Duolingo has been around for years, helping people learn the basics of nearly 30 languages (including Klingon and more recently, High Valyrian) with fun gamified courses. This year, it’s been working hard to support a number of Asian languages, and it’s already added Mandarin and Japanese to the list. For folks who want to learn to speak the most popular language in China, the app includes business and internet lingo. Oh, and Hindi is in the works, too.
Google Motion Stills
Google’s tool for creating smooth cinemagraph-style looping GIFs with your camera is now available on Android, and it works like a charm. The app defaults to shooting three second loops, which are stabilized to almost gimbal-like smoothness.

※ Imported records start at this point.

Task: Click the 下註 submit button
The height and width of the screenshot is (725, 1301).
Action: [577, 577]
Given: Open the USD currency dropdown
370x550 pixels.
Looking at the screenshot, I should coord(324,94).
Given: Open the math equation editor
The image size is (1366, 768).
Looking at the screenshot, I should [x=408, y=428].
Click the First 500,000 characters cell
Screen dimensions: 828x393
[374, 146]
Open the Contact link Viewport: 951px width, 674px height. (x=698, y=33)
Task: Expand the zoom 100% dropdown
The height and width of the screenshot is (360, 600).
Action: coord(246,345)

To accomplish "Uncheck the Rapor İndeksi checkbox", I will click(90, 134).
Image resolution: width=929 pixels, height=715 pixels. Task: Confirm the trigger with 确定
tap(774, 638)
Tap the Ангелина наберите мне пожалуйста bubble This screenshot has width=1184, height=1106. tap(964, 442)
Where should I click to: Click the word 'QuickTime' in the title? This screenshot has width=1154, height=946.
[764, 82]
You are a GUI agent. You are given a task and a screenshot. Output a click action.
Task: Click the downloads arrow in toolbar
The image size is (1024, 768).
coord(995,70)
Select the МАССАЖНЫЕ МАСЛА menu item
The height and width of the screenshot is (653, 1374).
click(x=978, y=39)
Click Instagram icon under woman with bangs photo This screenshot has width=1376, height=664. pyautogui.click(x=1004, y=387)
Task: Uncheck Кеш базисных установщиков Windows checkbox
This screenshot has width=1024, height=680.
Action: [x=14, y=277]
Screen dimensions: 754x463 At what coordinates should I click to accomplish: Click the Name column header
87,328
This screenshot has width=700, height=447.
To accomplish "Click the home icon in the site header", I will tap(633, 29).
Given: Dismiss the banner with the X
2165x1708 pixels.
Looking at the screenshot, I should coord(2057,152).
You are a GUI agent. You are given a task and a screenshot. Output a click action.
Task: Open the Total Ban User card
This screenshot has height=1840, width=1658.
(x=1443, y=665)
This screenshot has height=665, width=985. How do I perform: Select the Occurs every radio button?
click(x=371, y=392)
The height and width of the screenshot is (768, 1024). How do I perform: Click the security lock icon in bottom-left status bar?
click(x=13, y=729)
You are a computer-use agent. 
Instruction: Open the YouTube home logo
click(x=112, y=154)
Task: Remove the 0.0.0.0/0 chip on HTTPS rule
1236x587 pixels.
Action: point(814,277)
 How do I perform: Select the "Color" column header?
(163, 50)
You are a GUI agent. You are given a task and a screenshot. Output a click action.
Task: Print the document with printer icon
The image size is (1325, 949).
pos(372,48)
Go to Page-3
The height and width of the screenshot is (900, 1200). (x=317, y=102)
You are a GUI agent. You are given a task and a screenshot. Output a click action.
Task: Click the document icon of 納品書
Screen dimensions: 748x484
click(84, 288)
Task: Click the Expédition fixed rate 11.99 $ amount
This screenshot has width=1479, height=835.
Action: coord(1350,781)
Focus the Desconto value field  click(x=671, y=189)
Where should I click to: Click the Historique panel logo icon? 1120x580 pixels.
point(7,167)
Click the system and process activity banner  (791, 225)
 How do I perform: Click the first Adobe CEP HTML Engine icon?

If you want to shoot something longer, you can combine multiple clips together. You can also export your results as a video if you want a higher quality option.
Then there’s another mode called “Fast Forward,” which is basically Google’s take on a hyperlapse. If you’re looking to try new things with your camera, this is a great place to start.
There are now a bunch of different apps for applying art-style filters to your photos, but I’m yet to see that offers effects as tasteful as Porta’s. They work especially well on landscapes and urban scenes, but they look pretty neat on portraits as well. You’ll want to fiddle with the sliders a bit to get just the right filter strength to suit your pictures, but it’s easy to get the hang of, and generate some high-quality results.
Linux CLI Launcher is an unusual app launcher that turns your regular Android phone into a full-fledged command line interface.
The quirky app essentially replaces the standard icon-based interface with command lines, which means that – much like in the Linux terminal – you will actually have to type out full commands to start apps and maneuver through your device.
Besides full support for native Android and Linux commands, the app also features a handy ‘aliases’ functionality that lets you create your own shortcuts to effortlessly open apps. It additionally comes with built-in ‘suggestions’ to help you compose commands in the proper format. And kinda like Linux, it’s free.
Notification History Log
Mobile notifications can be annoying, but sometimes, they make light work of triaging your email, messaging services, and other apps. In case you’re in the habit of clearing them before you’ve had a chance to see what they’re about, Notification History Log is for you.
This clever little app lets you retrieve past notifications and search through them to find an alert you’ve been looking for. I like how it lets me clear clutter off my phone’s interface, while also giving me more control over which apps’ notifications I actually look at.
Material Notification Shade
This free app is a flexible replacement for your notification shade; it not only skins the bar and alerts, but also lets you expand them as you would with stock Android. You can also move around the toggles for functions like Wi-Fi and mobile data.
It’s a small, but essential fix for a problem that quickly gets out of hand: my inbox is overflowing with pitches and it’s awfully hard to stay on top of it. Digital clutter can be exhausting, even when you’re not dealing with it – so helpful apps like this are a godsend.